Monday, April 2, 2012

Day 310 - Marriage

So while I have been trying to stay away from blogging about this, I've had enough divine reminders, conversations, tweets, and everything else just today to make me realize that I need to go ahead and blog about it.  You may ask why I've been avoiding it, and there are a few reasons for this.  For one thing, I've never been married, so my vantage point for this state of being is slightly incomplete.  I mean, my longest romantic relationship was about 9 months, and there was a 3 month break in the middle of that, so I wonder about my own ability to do the "forever" thing.  There's also the religious/political battle surrounding marriage equality in this country, and I like to stay as far away from political messes as much as I can.
But think that the major reason I've stayed away from it is that my own experience and/or understanding of the thing called marriage hasn't been positive overall.  In looking the only marriage I've ever seen up close - my parents' - I can't say that it made me want to run down the aisle.  This along with the jokes that people tend to tell about ball and chain or about how marriage makes people miserable, not to mention the fact that the divorce rate in America is around 50%.  And the portrayal of marriage in the media, complete with the foolishness of things like what Kim Kardashian did, doesn't offer the most promising examples.  None of that makes me want to enter into such a thing, no matter how much I recognize that I am built for (and how much I love) committed relationship.
There are so many different perspectives as to what marriage is as this Huffington Post article made clear. The answers are all over the place ranging from complaints about the institution to covenant relationship to something that shouldn't be politically defined to hell on earth.

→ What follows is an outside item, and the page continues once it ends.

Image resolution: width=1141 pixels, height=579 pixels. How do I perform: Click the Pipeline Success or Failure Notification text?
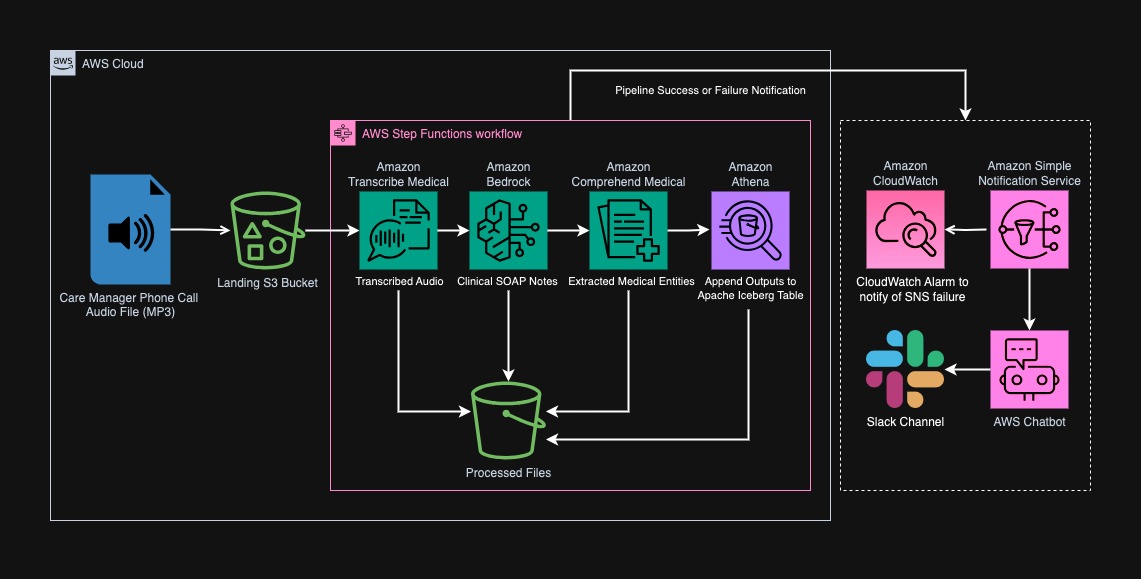click(711, 90)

According to the Dictionary, marriage has the following definitions:
1. a. the social institution under which a man and woman establish their decision to live as husband and wife by legal commitments, religious ceremonies, etc. 
b. a similar institution involving partners of the same gender: gay marriage. 

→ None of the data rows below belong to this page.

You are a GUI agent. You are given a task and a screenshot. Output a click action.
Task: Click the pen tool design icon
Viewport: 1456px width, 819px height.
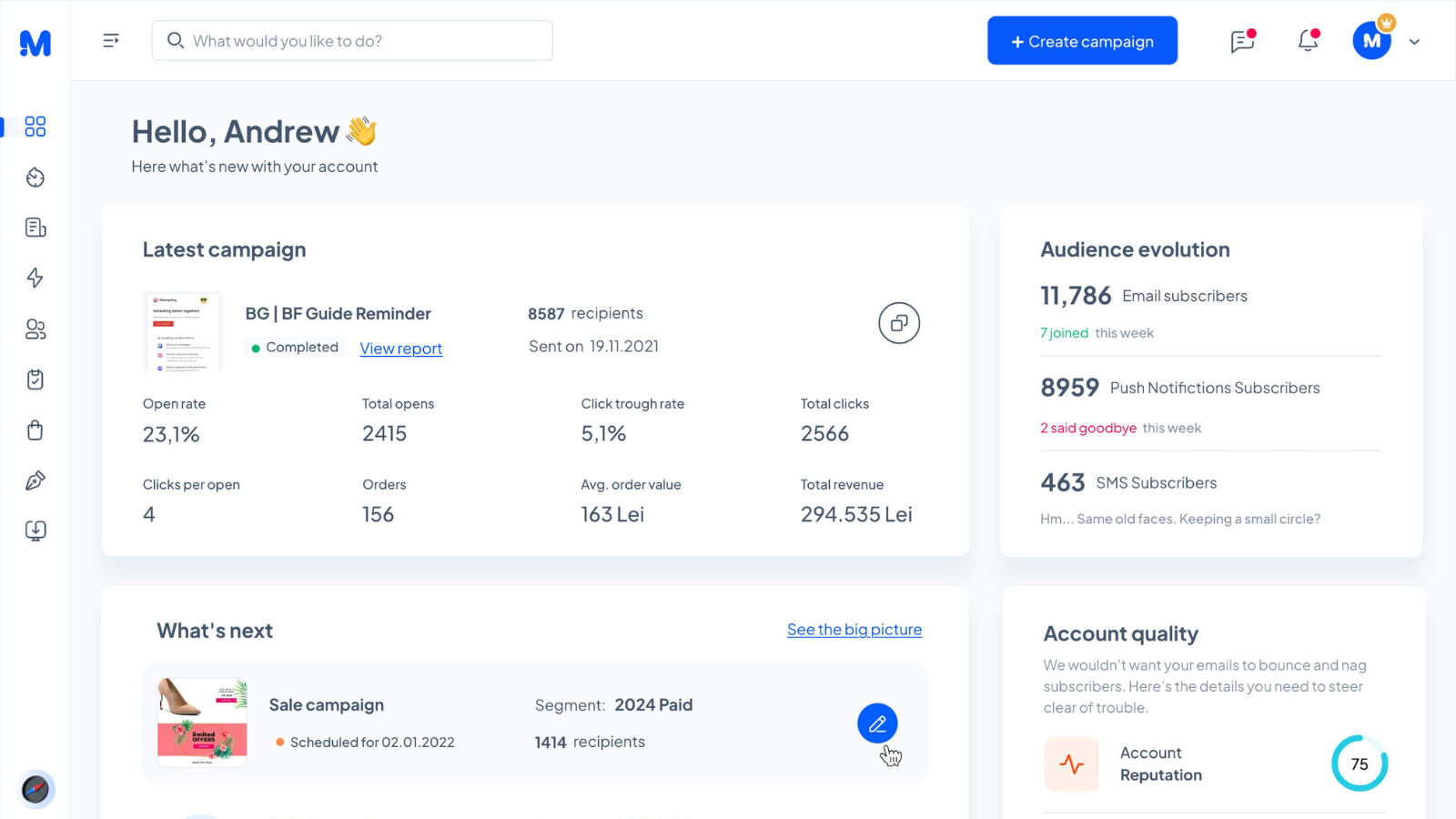[35, 480]
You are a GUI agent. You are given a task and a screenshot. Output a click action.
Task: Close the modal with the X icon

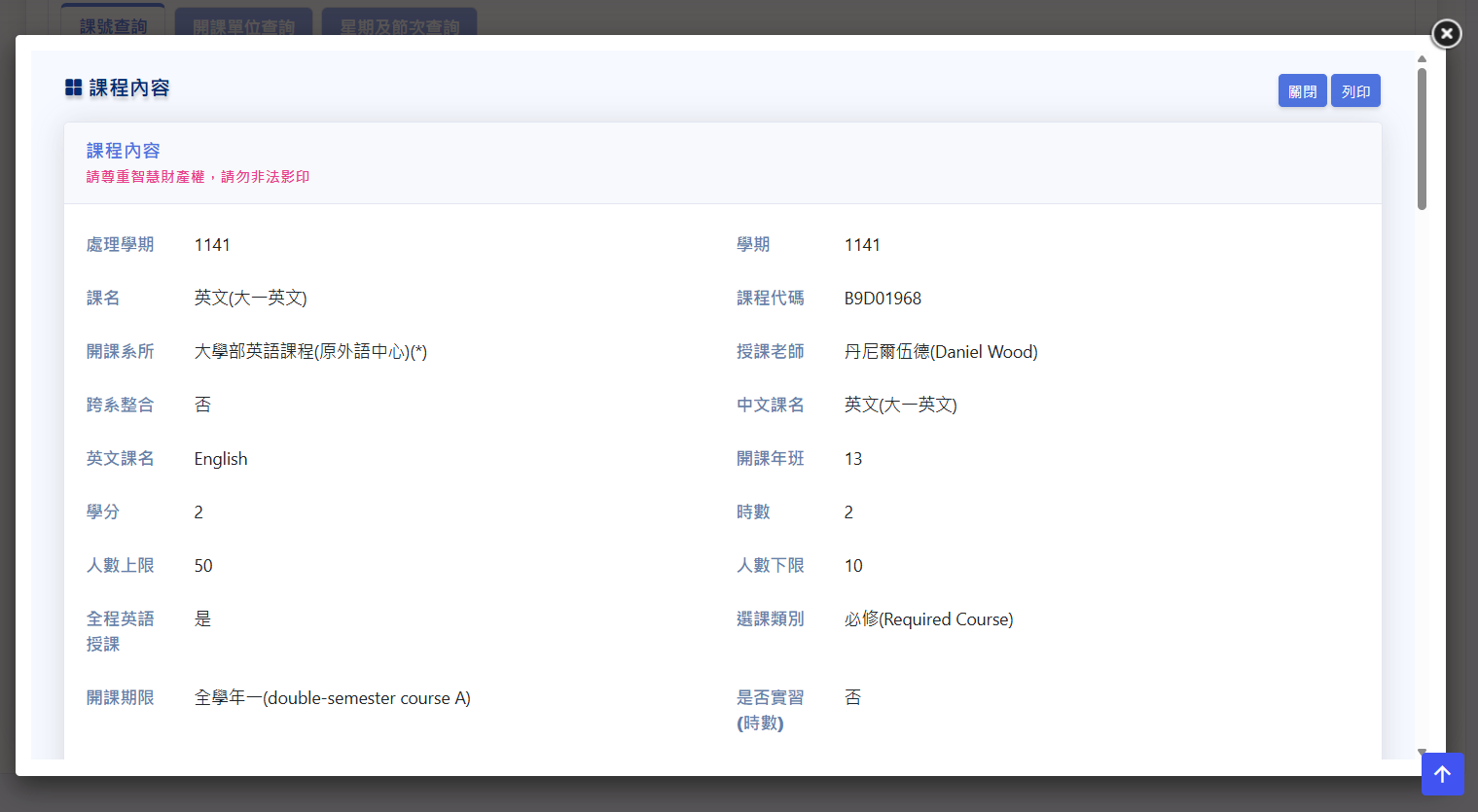pos(1446,34)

2. the state, condition, or relationship of being married; wedlock: a happy marriage. 
3. the legal or religious ceremony that formalizes the decision of two people to live as a married couple, including the accompanying social festivities: to officiate at a marriage.
4. a relationship in which two people have pledged themselves to each other in the manner of a husband and wife, without legal sanction: trial marriage.
5. any close or intimate association or union
These definitions once again cover the gamut from the legal to the relational.  For the sake of this blog entry, I shall focus my emphasis on the last 2, since relationship is what's most important to me.  Because love/relationship is a focus of mine, I've spent much time thinking about marriage despite my feelings and misgivings about it.  I have wondered what a healthy, long-lasting relationship looks like, especially in the context of people who live together.  I've had some great friendships, though most of them have been seasonal (possibly another reason I wonder about this whole thing - I don't have any life-long friends).  Yet, I never shared a room much less a bed with any of my friends.  While I have people who I talk to daily and who I consider myself sharing my life with in some ways, the concept of combining life space (huge for me as an introvert), the sharing of most (if not all) of life, the love/intimacy of a good friend, the physical/sexual expression of both care and desire, and a day-to-day commitment with someone as they grow and change and evolve... I have to admit that I have cold feet just thinking about it.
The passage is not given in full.